What Is The Mediation Process And How Does It Work?
If negotiating a settlement doesn’t work, mediation can be chosen. The mediation process is simply the attorneys for the parties agreeing on a mediator who is a lawyer and skilled or trained in mediation. They go to that person’s office, sit in separate rooms with their attorney and the mediator will go back and forth trying to broker a deal. The mediator is not a judge. They do not decide if you are right and the other person is wrong, and you win and they lose; they simply try to get both sides to inch closer together in order to make an agreement and finish the case.

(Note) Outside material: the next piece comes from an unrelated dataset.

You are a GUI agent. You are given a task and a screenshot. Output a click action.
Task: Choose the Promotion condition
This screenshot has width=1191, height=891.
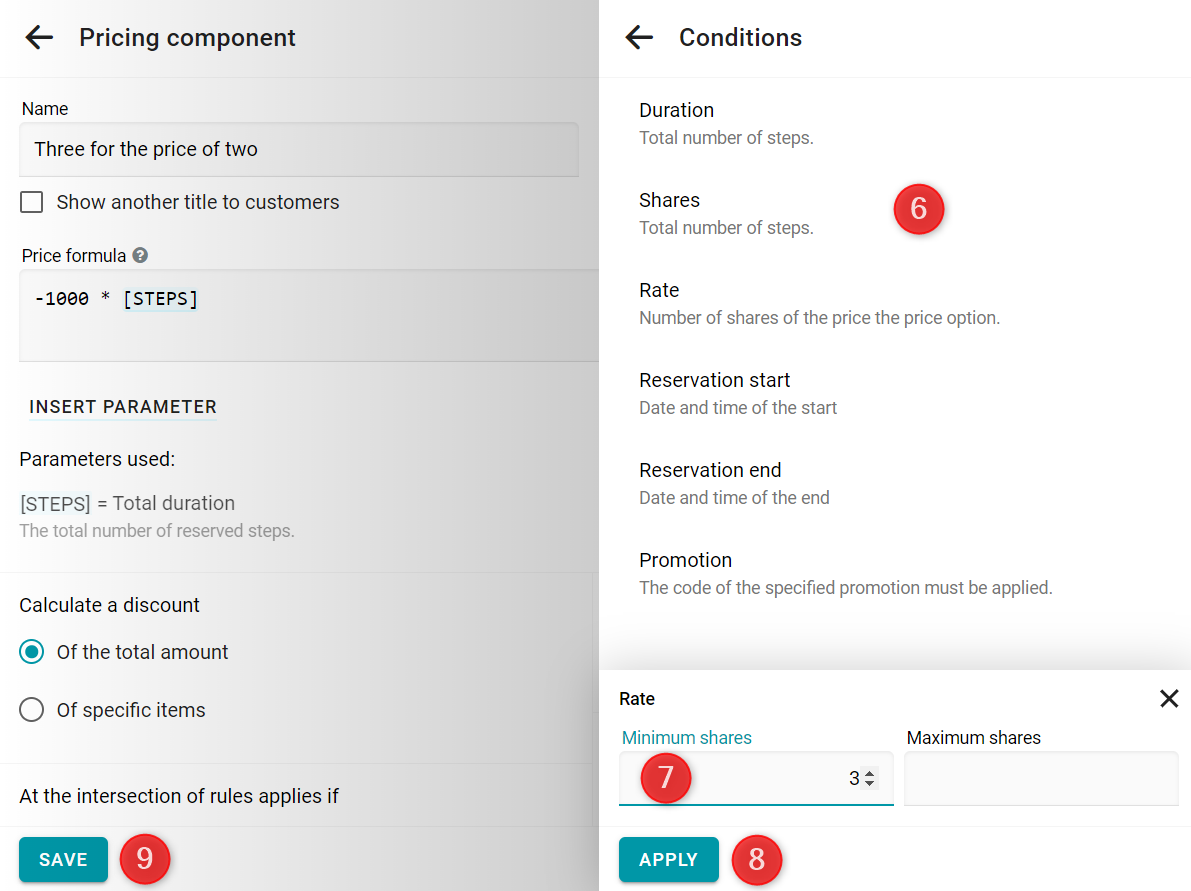(x=895, y=573)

Mediators use the fact as leverage that they usually have a pretty good understanding of your particular judge and how that person thinks or acts. They have experience in the area and they will explain to you as an objective person the strengths or weaknesses of your argument and also the costs that you have to save by not going to trial because the trial process is very expensive. A lot of times, the money that you’re saving can be used in the negotiation process and that way, the parties keep the money rather than the lawyers ending up with the money. So, it’s a pretty effective process if people want the case to resolve, it would usually resolve.
With Mediation, Would You Still Be Suggested To Have Two Attorneys; One Representing Each Party?
Yes. A lot of times in these cases, there are certain legal arguments that are being made, for example, on spousal support or changing the domicile of the child, or how much parenting time one party should get versus the other, or when there are legal arguments that need to be made and there are legal discussions that need to be had and the mediator is really not there to tell you you’re right or wrong; they’re there to broker a deal and without people understanding what’s going on properly, it takes away some of the effectiveness of mediation.
It all depends on what your issues are. For example, if all you’re fighting over is who gets the couch and who gets the TV, then you really don’t need lawyers for that. But if you are talking about more important issues like custody and spousal support and division of business interests, stock options, things that are more complex, then for sure, you need counsel.
If you have questions regarding Divorce, Mediation and the Court Process in Michigan, call the law office of Attorney Paul Tafelski for a free initial consultation at (248) 451-2200 and get the information and legal answers you’re seeking.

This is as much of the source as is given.